Capital: Hanóver
Superficie: 47.618,24 km²
Población: 7.998.302
Densidad: 168 hab/km²
El estado de Baja Sajonia, el segundo Estado federado alemán en superficie, se extiende desde las islas frisias orientales del Mar del Norte (Borkum, Juist, Norderney, Baltrum, Langeoog, Spiekeroog y Wangerooge), hasta las montañas del Harz. Entre estos dos extremos se encuentran la gran aglomeración urbana
en torno a Hannover (sí, la ciudad de la Expo2000), la solitaria región de las landas y las llanuras de la Hildesheimer Börde con los labrantíos más fértiles del país.
Es, por extensión, el segundo estado de Alemania. Más grande que Suiza, ocupa el noroeste de Alemania, entre la costa norte –incluyendo las Frisias Orientales–, y las montañas Harz, en cuyo epicentro se halla la ciudad de Hannover. Es aquí donde encontramos el Altes Land (tierra antigua), la mayor extensión de frutales de toda Europa, especialmente bello cuando se produce la floración de los manzanos; el "triángulo húmedo" entre las desembocaduras de los ríos Elba y Weser y el puerto pesquero de Cuxhaven.
Baja Sajonia dispone de la mayor red de bicisendas de toda Alemania. Algunas ciudades de interés histórico son Hildesheim –centro del imperio de los Otones–, Bardowick y Brunswich, una importante ciudad comercial durante la Edad Media.

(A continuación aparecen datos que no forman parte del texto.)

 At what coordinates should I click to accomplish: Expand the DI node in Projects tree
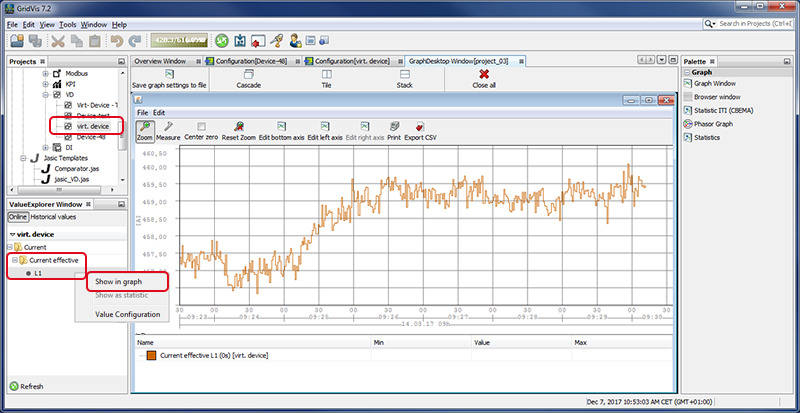click(x=45, y=147)
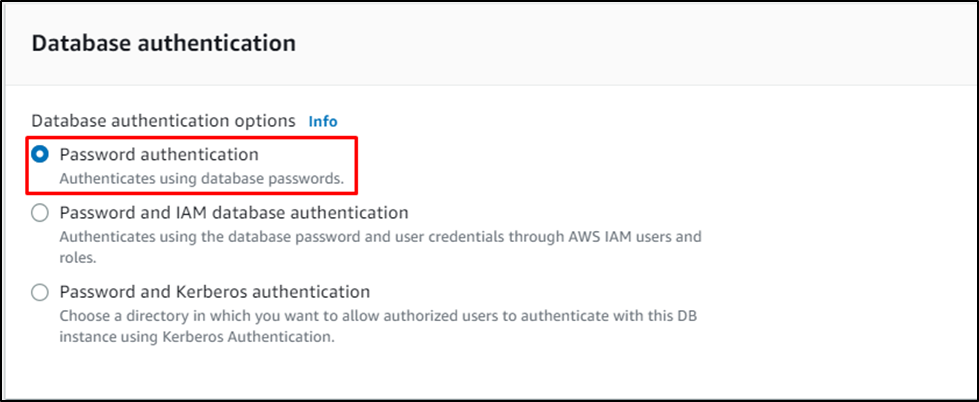Click the "Database authentication options" field label
Viewport: 979px width, 402px height.
click(x=164, y=121)
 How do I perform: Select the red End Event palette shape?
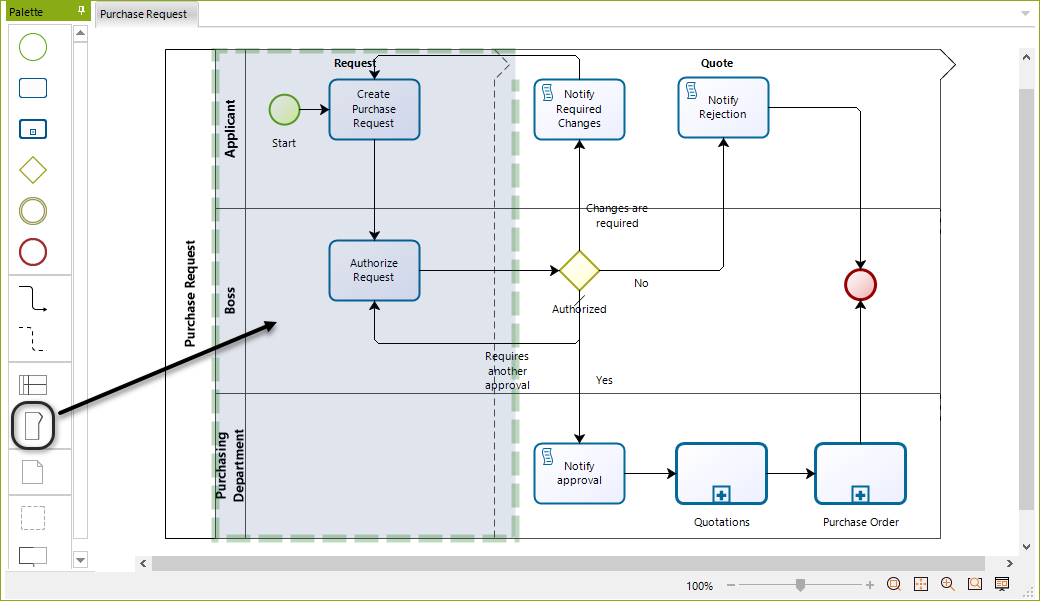[33, 252]
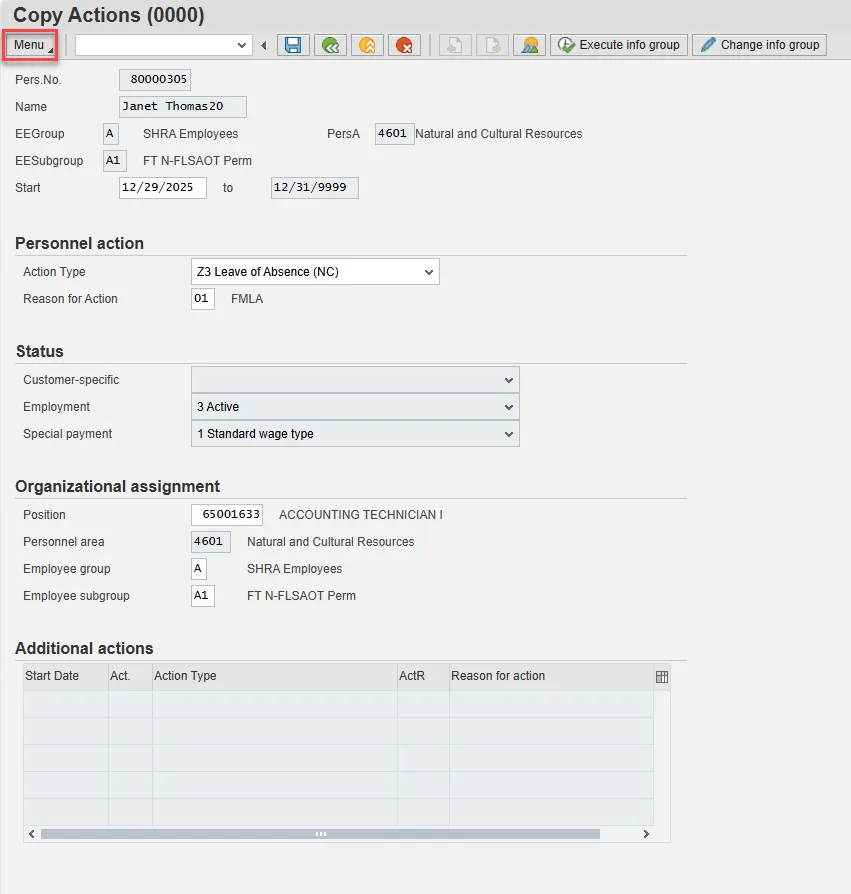Click Execute info group button
The image size is (851, 894).
point(619,45)
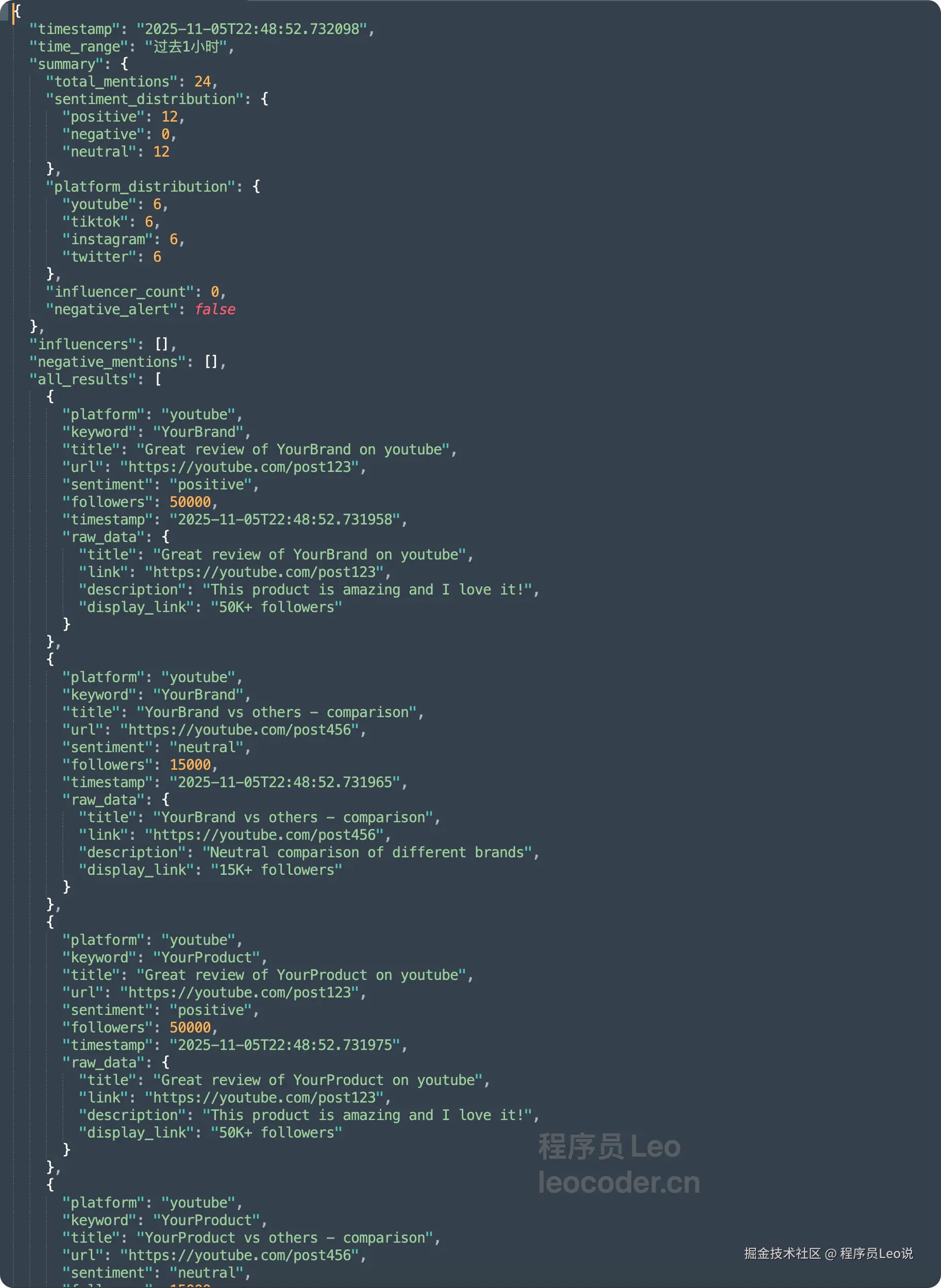Click the leocoder.cn watermark link
The image size is (941, 1288).
click(618, 1183)
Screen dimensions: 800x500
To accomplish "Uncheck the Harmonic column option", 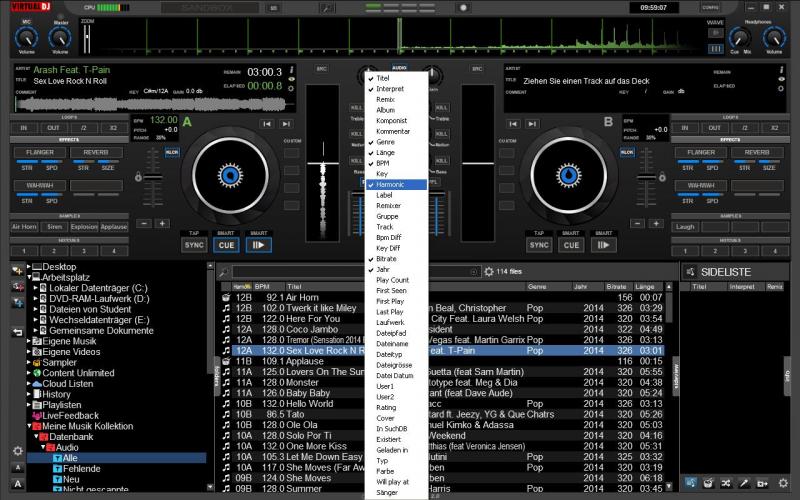I will (390, 184).
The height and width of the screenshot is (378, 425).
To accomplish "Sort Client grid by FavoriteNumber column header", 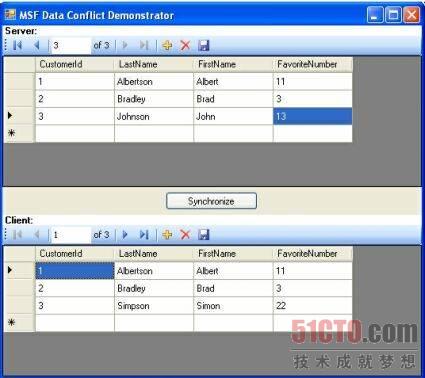I will (313, 254).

Las dos terceras partes de sus tierras se dedican a la agricultura y la ganadería, si bien disponen de potentes industrias como la química y la automovilística.
Hannover es uno de los epicentros económicos del país, ahora revalorizado gracias a la celebración de la Exposición Universal del año 2000. Fue totalmente destruida durante la Segunda Guerra Mundial. Los edificios más emblemáticos son el Opernhaus, de estilo neoclásico, el Altes Rathaus (antiguo ayuntamiento) y el Marktkirche (iglesia del mercado), construido en el siglo XIV con una torre que es el emblema de la ciudad.
Volkswagen es el mayor fabricante de automóviles de Europa y uno de los más importantes del mundo. Tiene su sede central en la ciudad de Wolfsburg, Baja Sajonia.
Las dos grandes ventajas de Baja Sajonia para competir como lugar de negocios son su céntrica situación dentro del mercado europeo, especialmente tras la ampliación de la Unión Europea (UE) en 2004, y una destacada infraestructura.